Within days — after the stock market had cratered more than 12% — Trump announced a 90-day pause on those tariffs. Stocks then saw one of their biggest daily rallies in history following Trump’s reversal.

Investors remember that Trump often de-escalates geopolitical shocks — which is why they’ve seized on positive headlines that hint at progress in peace talks, for example, Seydl said.

“The markets have memory,” Seydl said.

AI stocks and the ‘tech boom’

Traders celebrating at the New York Stock Exchange on April 15, 2026, as the S&P 500 closed above the 7,000 level for the first time.

NYSE

There are other factors underpinning market resilience during wartime, economists said.

One is the investors’ enthusiasm for artificial intelligence and technology stocks, which account for almost half of the S&P 500’s market capitalization, Zandi said.
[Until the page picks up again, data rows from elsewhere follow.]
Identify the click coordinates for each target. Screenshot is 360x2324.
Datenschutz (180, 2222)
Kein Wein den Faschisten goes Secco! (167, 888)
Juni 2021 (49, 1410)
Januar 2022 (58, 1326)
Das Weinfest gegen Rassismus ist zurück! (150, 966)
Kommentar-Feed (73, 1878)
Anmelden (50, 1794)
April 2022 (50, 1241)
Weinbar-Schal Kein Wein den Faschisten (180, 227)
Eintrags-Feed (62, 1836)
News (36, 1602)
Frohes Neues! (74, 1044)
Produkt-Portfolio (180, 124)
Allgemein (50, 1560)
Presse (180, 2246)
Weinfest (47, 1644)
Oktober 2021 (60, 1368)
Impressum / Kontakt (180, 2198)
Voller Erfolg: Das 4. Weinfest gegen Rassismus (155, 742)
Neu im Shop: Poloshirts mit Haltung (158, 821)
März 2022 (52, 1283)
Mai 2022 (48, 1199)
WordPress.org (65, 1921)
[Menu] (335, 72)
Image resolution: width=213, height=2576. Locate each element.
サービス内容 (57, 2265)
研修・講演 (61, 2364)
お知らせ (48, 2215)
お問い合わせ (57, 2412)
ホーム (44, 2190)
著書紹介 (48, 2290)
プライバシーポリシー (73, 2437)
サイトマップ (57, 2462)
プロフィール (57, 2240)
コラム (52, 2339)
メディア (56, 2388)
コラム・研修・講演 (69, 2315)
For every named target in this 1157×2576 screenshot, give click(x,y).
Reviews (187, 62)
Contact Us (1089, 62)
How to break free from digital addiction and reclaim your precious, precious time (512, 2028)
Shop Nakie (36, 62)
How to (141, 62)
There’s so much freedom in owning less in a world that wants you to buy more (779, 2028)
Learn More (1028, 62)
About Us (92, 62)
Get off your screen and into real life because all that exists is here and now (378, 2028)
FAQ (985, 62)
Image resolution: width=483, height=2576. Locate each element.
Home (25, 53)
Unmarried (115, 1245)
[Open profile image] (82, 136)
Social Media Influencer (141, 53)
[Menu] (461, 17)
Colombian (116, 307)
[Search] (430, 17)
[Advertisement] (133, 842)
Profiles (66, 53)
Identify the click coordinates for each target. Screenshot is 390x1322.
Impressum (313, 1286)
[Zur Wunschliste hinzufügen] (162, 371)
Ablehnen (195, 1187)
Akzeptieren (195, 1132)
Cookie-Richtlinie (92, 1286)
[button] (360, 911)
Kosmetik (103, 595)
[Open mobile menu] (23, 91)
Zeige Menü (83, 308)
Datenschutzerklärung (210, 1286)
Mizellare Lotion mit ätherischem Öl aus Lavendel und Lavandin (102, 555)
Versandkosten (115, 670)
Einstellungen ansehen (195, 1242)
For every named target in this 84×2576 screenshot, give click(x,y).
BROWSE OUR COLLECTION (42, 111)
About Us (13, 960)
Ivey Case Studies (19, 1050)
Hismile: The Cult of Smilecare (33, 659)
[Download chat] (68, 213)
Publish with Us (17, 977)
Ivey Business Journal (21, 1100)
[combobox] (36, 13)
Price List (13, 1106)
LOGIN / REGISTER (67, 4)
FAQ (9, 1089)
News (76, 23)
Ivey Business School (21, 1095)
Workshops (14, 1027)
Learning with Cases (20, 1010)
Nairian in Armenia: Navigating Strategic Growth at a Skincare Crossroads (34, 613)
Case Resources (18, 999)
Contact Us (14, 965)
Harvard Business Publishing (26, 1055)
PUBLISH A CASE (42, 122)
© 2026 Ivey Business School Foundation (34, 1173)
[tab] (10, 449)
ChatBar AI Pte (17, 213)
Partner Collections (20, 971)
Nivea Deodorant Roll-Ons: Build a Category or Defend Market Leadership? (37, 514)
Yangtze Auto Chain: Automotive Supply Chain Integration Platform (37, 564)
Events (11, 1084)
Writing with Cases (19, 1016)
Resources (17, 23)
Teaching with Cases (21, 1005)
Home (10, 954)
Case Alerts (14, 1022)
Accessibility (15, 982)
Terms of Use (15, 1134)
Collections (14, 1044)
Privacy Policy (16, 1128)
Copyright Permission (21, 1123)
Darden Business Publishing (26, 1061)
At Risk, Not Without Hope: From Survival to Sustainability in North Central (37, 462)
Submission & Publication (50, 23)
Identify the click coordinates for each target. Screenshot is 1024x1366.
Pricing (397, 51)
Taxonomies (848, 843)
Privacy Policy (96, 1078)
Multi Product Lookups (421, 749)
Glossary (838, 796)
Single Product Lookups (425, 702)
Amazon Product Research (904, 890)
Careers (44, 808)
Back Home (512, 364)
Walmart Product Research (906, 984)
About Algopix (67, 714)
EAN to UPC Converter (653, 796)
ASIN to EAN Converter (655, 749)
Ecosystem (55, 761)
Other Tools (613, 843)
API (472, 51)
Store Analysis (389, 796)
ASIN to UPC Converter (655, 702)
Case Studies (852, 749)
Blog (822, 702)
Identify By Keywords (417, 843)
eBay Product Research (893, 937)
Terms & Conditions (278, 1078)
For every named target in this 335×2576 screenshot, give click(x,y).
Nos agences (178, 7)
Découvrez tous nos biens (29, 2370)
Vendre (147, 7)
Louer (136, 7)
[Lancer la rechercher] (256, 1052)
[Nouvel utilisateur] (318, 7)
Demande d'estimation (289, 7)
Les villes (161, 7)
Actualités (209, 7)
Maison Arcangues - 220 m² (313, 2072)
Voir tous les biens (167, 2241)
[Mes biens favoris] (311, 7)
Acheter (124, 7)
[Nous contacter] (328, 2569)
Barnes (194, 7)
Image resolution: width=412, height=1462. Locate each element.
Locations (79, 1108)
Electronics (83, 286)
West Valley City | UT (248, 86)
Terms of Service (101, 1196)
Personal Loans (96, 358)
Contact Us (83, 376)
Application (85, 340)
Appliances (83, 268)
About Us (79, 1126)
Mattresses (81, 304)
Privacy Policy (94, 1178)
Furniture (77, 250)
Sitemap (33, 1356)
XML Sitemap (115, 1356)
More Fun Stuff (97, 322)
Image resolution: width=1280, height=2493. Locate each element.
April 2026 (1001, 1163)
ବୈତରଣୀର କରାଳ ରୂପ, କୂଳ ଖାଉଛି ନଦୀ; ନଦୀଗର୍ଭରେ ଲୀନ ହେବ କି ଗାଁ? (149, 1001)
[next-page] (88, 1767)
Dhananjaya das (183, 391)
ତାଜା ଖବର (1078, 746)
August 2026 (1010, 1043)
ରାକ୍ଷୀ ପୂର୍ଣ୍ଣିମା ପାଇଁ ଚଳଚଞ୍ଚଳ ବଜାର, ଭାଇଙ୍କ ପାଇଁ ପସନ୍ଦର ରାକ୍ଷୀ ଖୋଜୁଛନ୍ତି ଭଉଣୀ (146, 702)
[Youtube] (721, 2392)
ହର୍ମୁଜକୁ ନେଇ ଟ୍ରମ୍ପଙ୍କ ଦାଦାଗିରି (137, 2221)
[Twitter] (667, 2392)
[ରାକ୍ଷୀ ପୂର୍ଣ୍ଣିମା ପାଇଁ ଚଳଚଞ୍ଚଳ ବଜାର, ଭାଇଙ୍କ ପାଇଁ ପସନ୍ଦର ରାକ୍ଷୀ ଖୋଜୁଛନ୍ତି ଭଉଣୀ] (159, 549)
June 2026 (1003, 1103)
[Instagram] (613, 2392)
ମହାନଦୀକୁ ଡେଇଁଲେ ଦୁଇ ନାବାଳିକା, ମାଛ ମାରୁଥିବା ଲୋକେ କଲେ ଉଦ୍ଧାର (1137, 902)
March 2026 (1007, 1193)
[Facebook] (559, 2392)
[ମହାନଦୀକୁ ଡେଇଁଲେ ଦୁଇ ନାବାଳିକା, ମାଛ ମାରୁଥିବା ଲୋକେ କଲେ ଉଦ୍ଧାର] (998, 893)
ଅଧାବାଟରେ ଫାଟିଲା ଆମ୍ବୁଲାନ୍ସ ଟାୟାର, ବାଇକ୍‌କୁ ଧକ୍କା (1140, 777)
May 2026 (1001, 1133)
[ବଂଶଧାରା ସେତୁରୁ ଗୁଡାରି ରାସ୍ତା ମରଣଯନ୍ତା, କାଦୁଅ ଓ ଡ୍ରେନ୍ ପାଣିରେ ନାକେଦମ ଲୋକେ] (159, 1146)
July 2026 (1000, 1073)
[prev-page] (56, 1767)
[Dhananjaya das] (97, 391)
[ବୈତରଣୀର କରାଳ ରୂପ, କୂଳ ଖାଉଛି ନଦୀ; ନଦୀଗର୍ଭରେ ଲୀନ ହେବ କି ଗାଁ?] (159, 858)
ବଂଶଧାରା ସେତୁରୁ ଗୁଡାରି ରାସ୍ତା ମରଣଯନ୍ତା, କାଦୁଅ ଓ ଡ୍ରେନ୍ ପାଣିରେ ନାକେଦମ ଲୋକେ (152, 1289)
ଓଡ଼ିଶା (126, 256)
“Those stocks run on their own dynamic independent of anything, including the war in Iran,” Zandi said. “I think we would have been down a lot more and it would have been harder for us to recover had it not been for the very, very optimistic perspectives on AI.”

We’re in the middle of a “tech boom” — and investors are likely to remain optimistic until they think the tech cycle has run its course, Seydl said.

How to build an investing playbook at record highs

More broadly, stock investors are essentially making a bet on the future earnings growth of a company — and the earnings backdrop has been “pretty solid,” Seydl said.

Consumer spending appears to be stable, for example, economists said. And companies are getting a boost to their after-tax earnings from the GOP’s so-called “big beautiful bill,” which, among other things, made it easier to write off investments upfront and therefore reduce their tax liability, Zandi said.

Going forward

Even if the conflict is short-lived — as the broad market expects — stocks are unlikely to march much higher until it’s clear the U.S. is on the other side of the war and its economic fallout, Zandi said.

If investors are incorrect, and President Trump doesn’t back down or quickly extricate the U.S. from the war, the stock market may see a “full-blown correction” or worse, Zandi said. A stock market correction is a decline of at least 10% from recent highs.

“Everyone thinks they know what the script is,” Zandi said. “Now they just need to follow the script. If they don’t, the market will have some real problems.”

The uncertainty provides yet another example of why the average investor with a long time horizon should stick to their investment plan and ignore the noise, experts said.

“Trying to time the market is very difficult if not impossible for the average investor,” Seydl said. “It’s better to take a long-term perspective and ride out bouts of volatility.”